> Instruction 1:
Please condense the paragraph beginning "Government's progressive announcements" in the commentary on India's economy into a short bulleted list that keeps its main facts.
> Instruction 2:
Carry the commentary on India's economy and the coming budget forward from its final paragraph.

Economy is looking up with India’s GDP growth inclined to perform better in 2014-15 than what it was a year ago. It is expected to grow at revised estimate of about 7.4% as against 6.9 % last year and even lower degrees in the last couple of years. Inflation – which had been a persistent worry has moved decisively on a southward direction and RBI’s persistent monitoring is paying dividends – albeit slowly.
Our current account position which was fraught as a dominant risk factor until last year, has been suppressed to a very large extent – with confidence. Global oil prices have softened considerably and it has helped India to manage its POL deficit very well. Though of course the coming year is going to be challenging.Foreign investment – both portfolio as well under FDI segment – too has seen positive inflows, which is helping the external sector to face issues confidently.
Government’s progressive announcements during the past nine months of its rule have boosted the business confidence. A number of initiatives to boost the economic growth have been taken during this period, including the budget for 2014-15 presented in July last year. Results in terms of investments and infrastructural development may become visible in the next 12 to 18 months time. The budget for 2015-16 to be presented on Feb 28, being the first full fledged budget of the NDA government, has aroused a lot of expectations and hopes. This budget therefore will prove to be an acid test for the PM and his government.
Governance is the key to all success. India is excessively administered and poorly governed. The theme of Budget should focus on effective monitoring and plugging financial and administrative leakages – thereby making Good Governance a practical tool to solve the various issues confronting the economy.

> Source data:

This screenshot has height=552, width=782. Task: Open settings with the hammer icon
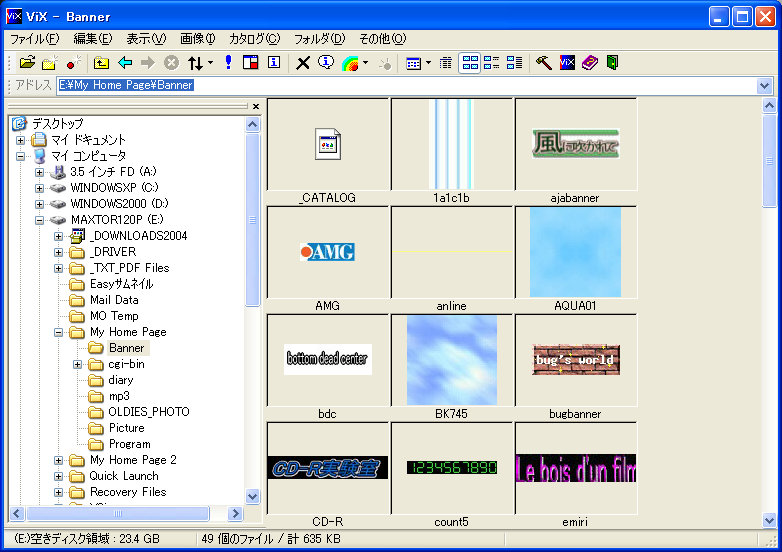point(544,63)
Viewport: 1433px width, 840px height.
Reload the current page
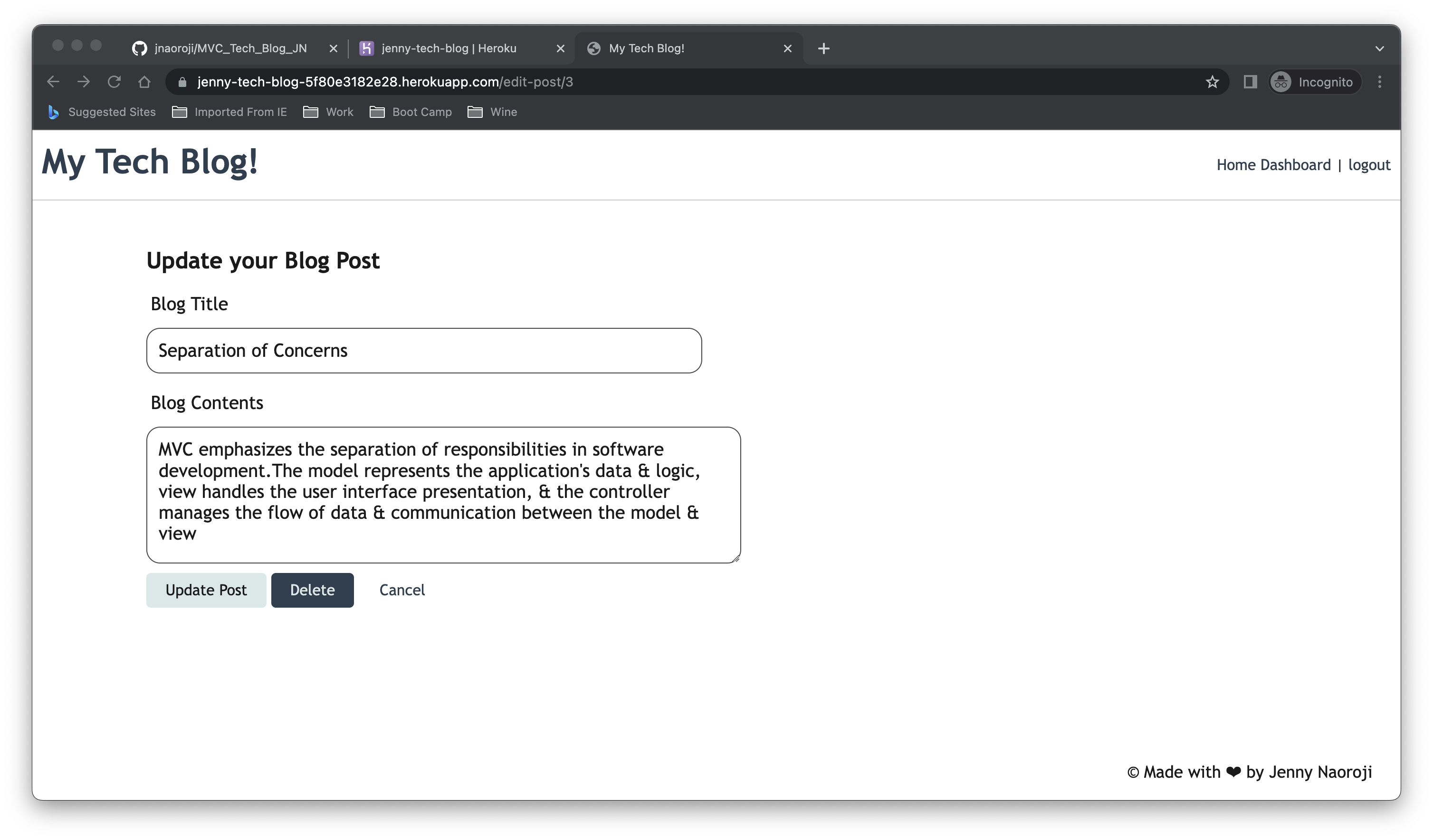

> Task response 1:
- Progressive announcements over the government's first nine months have lifted business confidence.
- Several growth initiatives have been taken, including the 2014-15 budget presented last July.
- Gains in investment and infrastructure may show within 12 to 18 months.
- The 2015-16 budget, due Feb 28, is the NDA government's first full budget and has raised high expectations.
- It will be an acid test for the PM and his government.

> Task response 2:
The confidence building measures (CBM) have to be continued to boost the demand situation in the economy. It is important to impart momentum to the capex cycle. Govt’s move to lower the threshold limit of investment allowance is welcome. However the period which is currently 2 years should be increased to 5 years considering that many vital projects have long gestation periods.
The reduced rates of income tax for small startup businesses called – START (Startup rebate tax) on lines of similar schemes in China and Singapore can be introduced to encourage and also boost job creation.
There is a need to set up a long term lending institution like IDBI to finance heavy capital intensive infra projects.
Of course, the IMC desires the roll out of GST from 1/4/2016 and efforts to be constantly upped to avoid any further delays.
Government should takes steps to improve tax to GDP ratio by simplifyingthe direct tax structure by lowering the rates and increasing the tax base.
A subsidy on fertilizers, electricity, and water for irrigation has to be progressively reduced. With the APMCs expected to undergo changes, farmers will have better marketing opportunities and resultant better realisations. Agri will then slowly move to market driven economics – based on demand and supply. Related to it is, the need for effective monitoring of the NREGA for linking it to agro activity to make it more productive and, simultaneously optimally utilize the funds for CREATING RURAL ASSETS – such as check dams, minor irrigation projects, rural roads, micro level rural godowns, integrating cooperatives and SHGs for better marketing of produce – especially by the small and marginal farmers. Activities like warehouse management services, security services, lab testing services – so vital for agri wellbeing could be exempted from service tax. Government should consider granting priority sector status to funding for construction of godowns.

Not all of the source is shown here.